■ DIRECTIONS: Rewrite the rows from the start through the line containing "Action: [x=71, y=154]", both included, with the requests unchanged and 77 added to each coordinate in the answers. Change no other numbers.

(Rows for finding displayed items)
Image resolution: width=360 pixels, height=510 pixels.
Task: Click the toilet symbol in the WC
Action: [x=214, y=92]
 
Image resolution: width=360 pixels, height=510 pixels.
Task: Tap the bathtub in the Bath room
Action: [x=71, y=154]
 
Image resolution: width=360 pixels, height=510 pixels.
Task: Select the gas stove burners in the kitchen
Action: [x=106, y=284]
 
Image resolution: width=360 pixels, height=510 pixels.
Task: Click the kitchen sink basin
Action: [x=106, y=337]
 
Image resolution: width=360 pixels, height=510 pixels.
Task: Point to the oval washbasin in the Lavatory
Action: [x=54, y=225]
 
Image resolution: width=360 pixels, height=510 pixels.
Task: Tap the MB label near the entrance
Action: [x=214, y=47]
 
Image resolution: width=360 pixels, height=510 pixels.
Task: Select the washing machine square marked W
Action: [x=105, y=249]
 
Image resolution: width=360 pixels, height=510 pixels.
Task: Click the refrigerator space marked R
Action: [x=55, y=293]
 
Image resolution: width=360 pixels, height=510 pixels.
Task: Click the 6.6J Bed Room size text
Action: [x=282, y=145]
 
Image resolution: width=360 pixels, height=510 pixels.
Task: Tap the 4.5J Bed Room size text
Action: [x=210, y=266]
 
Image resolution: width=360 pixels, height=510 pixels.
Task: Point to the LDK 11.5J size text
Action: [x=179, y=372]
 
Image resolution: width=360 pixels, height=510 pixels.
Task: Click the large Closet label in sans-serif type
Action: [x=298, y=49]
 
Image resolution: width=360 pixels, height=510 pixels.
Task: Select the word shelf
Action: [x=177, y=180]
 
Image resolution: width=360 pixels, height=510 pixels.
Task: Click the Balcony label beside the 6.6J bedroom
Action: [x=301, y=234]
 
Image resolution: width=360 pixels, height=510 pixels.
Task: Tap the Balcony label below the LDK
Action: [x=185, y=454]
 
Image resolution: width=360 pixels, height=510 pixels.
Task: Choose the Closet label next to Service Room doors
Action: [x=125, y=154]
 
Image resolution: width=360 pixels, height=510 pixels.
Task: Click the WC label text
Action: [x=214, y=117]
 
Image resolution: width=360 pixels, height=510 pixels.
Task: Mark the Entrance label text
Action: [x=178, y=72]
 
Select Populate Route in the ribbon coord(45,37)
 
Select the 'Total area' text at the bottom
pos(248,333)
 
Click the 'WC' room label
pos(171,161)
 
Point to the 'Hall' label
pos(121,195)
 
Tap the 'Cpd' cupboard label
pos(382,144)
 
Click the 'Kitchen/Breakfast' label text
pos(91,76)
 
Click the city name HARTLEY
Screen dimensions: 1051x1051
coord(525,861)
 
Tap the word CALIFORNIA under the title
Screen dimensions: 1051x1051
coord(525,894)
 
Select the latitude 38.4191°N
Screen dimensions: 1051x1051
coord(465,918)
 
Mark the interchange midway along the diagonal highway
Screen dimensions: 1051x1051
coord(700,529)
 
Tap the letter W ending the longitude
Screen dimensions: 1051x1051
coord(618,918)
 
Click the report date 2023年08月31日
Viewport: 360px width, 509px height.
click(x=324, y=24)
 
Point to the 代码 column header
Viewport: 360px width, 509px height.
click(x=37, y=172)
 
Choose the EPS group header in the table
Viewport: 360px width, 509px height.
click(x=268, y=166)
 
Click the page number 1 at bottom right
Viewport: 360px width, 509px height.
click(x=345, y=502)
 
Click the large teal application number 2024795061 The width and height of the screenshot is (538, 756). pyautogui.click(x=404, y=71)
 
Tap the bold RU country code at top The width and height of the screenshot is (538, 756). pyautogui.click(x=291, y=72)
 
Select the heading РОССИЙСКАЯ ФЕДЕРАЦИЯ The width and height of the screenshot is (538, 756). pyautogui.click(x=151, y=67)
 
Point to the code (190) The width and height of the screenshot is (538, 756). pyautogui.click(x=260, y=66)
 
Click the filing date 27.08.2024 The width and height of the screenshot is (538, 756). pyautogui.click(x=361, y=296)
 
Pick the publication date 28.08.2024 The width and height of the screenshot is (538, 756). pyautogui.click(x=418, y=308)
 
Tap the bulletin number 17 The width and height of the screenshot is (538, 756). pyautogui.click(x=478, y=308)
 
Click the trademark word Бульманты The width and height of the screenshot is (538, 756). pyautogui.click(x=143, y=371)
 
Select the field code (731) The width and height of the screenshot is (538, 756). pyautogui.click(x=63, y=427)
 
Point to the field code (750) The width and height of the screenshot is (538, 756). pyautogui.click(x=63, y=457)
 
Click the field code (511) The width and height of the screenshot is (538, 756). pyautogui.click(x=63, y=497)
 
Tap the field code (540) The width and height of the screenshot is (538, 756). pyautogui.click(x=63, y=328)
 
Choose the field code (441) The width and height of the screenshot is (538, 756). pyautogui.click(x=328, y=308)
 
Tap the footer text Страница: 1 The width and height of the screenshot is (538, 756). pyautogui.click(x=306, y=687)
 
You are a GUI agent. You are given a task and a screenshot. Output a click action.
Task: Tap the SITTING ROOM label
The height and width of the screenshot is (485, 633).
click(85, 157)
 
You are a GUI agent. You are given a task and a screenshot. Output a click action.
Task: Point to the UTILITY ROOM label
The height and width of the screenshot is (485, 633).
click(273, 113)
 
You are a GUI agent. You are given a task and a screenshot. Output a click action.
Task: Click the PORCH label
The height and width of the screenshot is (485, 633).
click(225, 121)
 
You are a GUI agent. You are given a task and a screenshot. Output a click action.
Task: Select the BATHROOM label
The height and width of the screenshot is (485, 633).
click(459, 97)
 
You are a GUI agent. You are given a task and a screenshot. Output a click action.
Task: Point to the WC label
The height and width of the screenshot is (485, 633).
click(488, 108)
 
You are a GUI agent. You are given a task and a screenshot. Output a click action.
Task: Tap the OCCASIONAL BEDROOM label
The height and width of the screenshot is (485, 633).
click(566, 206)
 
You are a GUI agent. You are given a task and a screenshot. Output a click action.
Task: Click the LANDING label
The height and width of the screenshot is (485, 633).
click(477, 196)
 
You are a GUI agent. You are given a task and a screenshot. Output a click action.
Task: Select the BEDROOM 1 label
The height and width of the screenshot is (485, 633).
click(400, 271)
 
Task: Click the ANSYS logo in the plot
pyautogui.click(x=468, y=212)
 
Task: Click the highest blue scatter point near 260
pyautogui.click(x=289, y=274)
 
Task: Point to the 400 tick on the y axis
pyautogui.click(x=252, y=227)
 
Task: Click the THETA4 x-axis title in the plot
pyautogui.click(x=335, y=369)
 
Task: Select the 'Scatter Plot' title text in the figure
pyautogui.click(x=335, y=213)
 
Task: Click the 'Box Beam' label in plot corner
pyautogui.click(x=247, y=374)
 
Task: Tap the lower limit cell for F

■ ANSWER BELOW:
Image resolution: width=360 pixels, height=510 pixels.
Task: Click the toilet symbol in the WC
Action: [x=291, y=169]
 
Image resolution: width=360 pixels, height=510 pixels.
Task: Tap the bathtub in the Bath room
Action: [x=148, y=231]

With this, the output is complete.